XHTML/HTML Follows a Content Model

Both HTML and XHTML support a strict content model that says that certain elements are supposed to occur only within other elements. For example, markup like this,

  <ul>   <p>  What a simple way to break the content model!  </p>   </ul>

which often is used for simple indentation, actually doesn't strictly follow the XHTML content model. The <ul> tag is only supposed to contain < li> tags. The <p> tag is not really appropriate in this context. Much of the time, HTML page authors are able to get away with this, but sometimes they can't. For example, in a strictly conformant browser, the <input> tag found outside a <form> tag is simply not displayed. HTML documents should follow a structured content model.

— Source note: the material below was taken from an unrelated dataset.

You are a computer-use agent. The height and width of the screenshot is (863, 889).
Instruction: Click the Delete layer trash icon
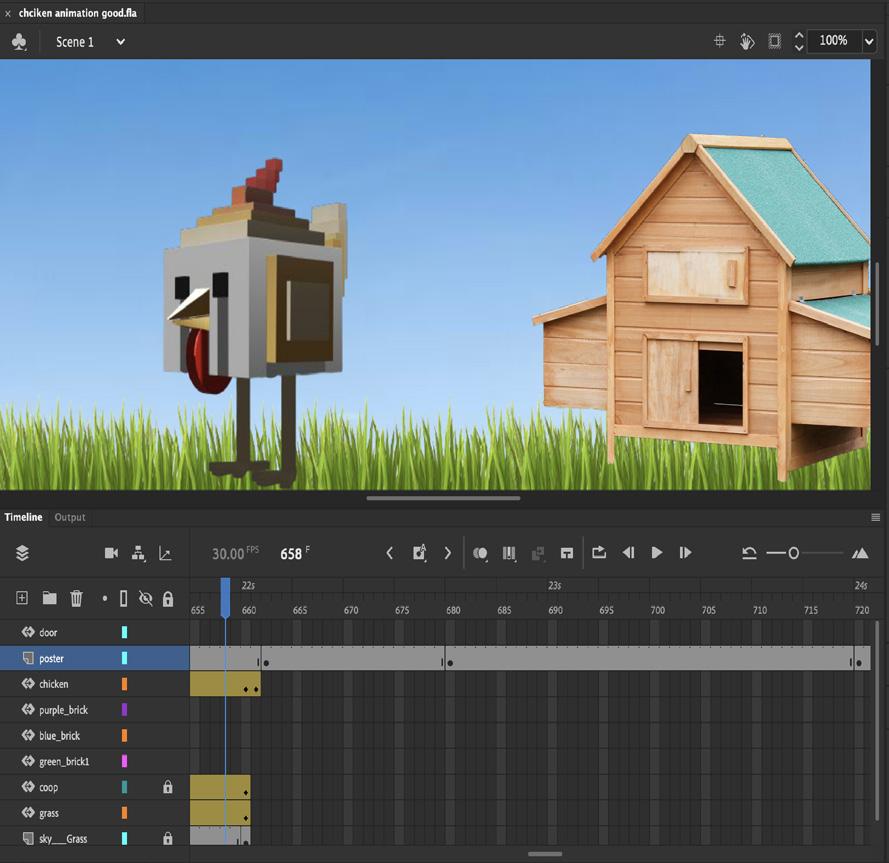point(76,598)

Elements Should Have Close Tags Unless Empty

Under traditional HTML, some elements have optional close tags. For example, both of the paragraphs here are allowed, although the second one is better:

  <p>  This isn't closed.  <p>  This is.  </p>

A few tags, such as the horizontal rule <hr> or line break <br> , do not have close tags because they do not enclose any content. These are considered empty elements and can be used as is in traditional HTML. However, under XHTML you must always close tags so you would have to write <br></br> or, more commonly, use a self-closing tag format with a final "/" character, like so: <br /> .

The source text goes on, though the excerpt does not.